Groups such as the Financial Planning Association, the XY Planning Network, the National Association of Personal Financial Advisors, the Association for Financial Counseling & Planning Education and the National Foundation for Credit Counseling are among the organizations offering free consultations to help people navigate the pandemic’s economic fallout. You can find links to the programs by either navigating to the organizations’ sites or searching for their names and the phrase “pro bono coronavirus.” (Pro bono means free.)
“There are so many different pieces of information and misinformation,” says Rebecca Wiggins, executive director of the AFCPE, which grants credentials to financial counselors and coaches. “If you’re not working with somebody who really understands the full picture, you could make really bad decisions.”
A HUGE AND GROWING NEED FOR HELP
Nine out of 10 U.S. adults said the coronavirus pandemic had caused them financial stress in an early April survey by the National Endowment for Financial Education. Tens of millions are unemployed, furloughed or struggling with pay cuts, and those numbers are expected to rise. A volatile stock market is hammering retirement funds and other investments.

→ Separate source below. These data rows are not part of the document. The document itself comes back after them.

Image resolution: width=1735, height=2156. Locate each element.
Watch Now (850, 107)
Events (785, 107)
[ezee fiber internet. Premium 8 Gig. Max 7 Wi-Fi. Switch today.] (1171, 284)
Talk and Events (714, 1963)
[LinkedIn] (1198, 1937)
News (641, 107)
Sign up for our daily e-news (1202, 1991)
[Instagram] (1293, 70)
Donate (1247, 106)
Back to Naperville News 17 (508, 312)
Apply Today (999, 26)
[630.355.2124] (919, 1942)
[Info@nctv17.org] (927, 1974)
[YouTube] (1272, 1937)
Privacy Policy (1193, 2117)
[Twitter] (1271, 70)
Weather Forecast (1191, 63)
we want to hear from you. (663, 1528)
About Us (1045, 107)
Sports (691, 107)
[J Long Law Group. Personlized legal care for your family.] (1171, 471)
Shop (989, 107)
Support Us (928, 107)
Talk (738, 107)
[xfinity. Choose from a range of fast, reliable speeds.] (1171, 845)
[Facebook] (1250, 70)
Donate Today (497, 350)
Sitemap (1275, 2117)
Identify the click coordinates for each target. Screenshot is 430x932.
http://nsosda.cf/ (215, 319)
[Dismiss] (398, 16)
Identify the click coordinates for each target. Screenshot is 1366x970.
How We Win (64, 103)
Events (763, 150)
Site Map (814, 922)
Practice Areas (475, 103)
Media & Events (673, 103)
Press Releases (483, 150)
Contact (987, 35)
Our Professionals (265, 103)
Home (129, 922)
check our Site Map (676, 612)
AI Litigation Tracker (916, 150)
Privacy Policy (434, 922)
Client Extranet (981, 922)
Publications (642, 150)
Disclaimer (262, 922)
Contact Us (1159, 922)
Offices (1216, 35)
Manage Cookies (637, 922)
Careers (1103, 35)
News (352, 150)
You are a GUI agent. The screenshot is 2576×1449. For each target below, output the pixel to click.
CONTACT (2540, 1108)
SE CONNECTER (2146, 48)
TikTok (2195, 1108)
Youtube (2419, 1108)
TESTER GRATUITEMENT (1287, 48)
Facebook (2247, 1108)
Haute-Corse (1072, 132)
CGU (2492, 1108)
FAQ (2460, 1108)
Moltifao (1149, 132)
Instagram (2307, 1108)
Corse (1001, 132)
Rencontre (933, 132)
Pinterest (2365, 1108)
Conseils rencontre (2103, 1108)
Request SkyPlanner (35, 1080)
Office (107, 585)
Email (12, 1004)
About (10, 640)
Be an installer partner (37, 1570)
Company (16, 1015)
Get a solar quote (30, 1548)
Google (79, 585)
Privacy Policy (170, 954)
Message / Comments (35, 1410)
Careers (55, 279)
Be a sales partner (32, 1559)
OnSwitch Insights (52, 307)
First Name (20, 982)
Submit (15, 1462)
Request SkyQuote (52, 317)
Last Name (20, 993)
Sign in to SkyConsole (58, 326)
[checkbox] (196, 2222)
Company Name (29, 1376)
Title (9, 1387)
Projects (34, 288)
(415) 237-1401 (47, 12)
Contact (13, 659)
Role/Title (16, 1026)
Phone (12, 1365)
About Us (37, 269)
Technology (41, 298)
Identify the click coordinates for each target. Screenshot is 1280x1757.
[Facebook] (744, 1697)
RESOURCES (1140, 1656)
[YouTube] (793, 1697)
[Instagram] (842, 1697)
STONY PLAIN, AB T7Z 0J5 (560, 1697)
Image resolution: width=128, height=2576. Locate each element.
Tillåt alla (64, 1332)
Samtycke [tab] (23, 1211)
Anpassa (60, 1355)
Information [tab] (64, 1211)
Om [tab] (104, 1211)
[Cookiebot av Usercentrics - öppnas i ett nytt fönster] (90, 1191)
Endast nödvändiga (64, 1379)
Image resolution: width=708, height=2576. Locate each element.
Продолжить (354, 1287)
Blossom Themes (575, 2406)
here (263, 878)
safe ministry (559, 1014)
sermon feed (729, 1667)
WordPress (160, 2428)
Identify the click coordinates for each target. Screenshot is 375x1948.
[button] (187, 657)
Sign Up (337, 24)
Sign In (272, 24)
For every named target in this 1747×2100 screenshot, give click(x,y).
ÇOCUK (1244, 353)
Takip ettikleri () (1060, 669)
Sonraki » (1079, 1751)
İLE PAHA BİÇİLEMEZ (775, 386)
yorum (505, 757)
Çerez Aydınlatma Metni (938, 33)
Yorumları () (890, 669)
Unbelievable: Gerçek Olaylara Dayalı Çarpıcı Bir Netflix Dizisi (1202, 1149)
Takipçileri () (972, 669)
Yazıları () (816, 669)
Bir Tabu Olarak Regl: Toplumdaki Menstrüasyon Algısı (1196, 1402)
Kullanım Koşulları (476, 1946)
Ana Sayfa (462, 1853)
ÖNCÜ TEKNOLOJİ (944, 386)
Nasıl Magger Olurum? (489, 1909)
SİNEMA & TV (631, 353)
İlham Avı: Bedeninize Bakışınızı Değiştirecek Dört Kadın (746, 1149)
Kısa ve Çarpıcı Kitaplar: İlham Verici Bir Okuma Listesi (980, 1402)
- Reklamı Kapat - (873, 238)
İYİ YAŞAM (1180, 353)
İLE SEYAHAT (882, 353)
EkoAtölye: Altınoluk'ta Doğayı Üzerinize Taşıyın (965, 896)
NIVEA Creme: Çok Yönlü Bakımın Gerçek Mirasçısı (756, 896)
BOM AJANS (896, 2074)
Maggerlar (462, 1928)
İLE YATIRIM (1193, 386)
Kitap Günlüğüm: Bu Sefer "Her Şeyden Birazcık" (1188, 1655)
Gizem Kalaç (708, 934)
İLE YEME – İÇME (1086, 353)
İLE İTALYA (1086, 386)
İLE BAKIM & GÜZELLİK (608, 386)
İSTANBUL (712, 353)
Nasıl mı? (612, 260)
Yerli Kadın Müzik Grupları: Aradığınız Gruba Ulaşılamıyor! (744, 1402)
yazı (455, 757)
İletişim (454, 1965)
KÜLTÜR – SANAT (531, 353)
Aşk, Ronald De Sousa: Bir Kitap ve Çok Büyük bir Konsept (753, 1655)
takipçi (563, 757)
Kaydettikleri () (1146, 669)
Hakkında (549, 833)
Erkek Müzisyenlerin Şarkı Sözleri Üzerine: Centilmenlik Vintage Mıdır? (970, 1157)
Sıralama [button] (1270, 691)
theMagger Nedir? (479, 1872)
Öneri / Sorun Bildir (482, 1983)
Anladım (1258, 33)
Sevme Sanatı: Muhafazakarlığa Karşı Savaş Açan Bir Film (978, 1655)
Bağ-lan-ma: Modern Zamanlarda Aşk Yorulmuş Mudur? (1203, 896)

At the same time, what people need to know about money is changing. Congress has altered tax laws, temporarily banned certain foreclosures and evictions, made it easier to tap retirement funds and rewritten the rules on unemployment. Federal student loan payments have been paused, and many lenders are allowing people to skip payments on other debt.
There are so many moving parts that it’s easy to make a mistake and pay an outsized price.
NOT GETTING GOOD ADVICE CAN BE COSTLY
A reader recently reached out to me after getting what they thought was a coronavirus hardship withdrawal from a former employer’s 401(k). Coronavirus hardship withdrawals, authorized by the Coronavirus Aid, Relief, and Economic Security Act, allow people to take up to $100,000 from their retirement plan balances without having to pay the usual 10% early withdrawal penalty. Income taxes are still owed on withdrawals, but the tax bill can be spread over three years. If you pay the money back, the taxes can be refunded.
What this reader actually got was a regular distribution — in other words, the 401(k) was cashed out. That triggers taxes and potential penalties without the option to spread out the tax bill or pay the money back.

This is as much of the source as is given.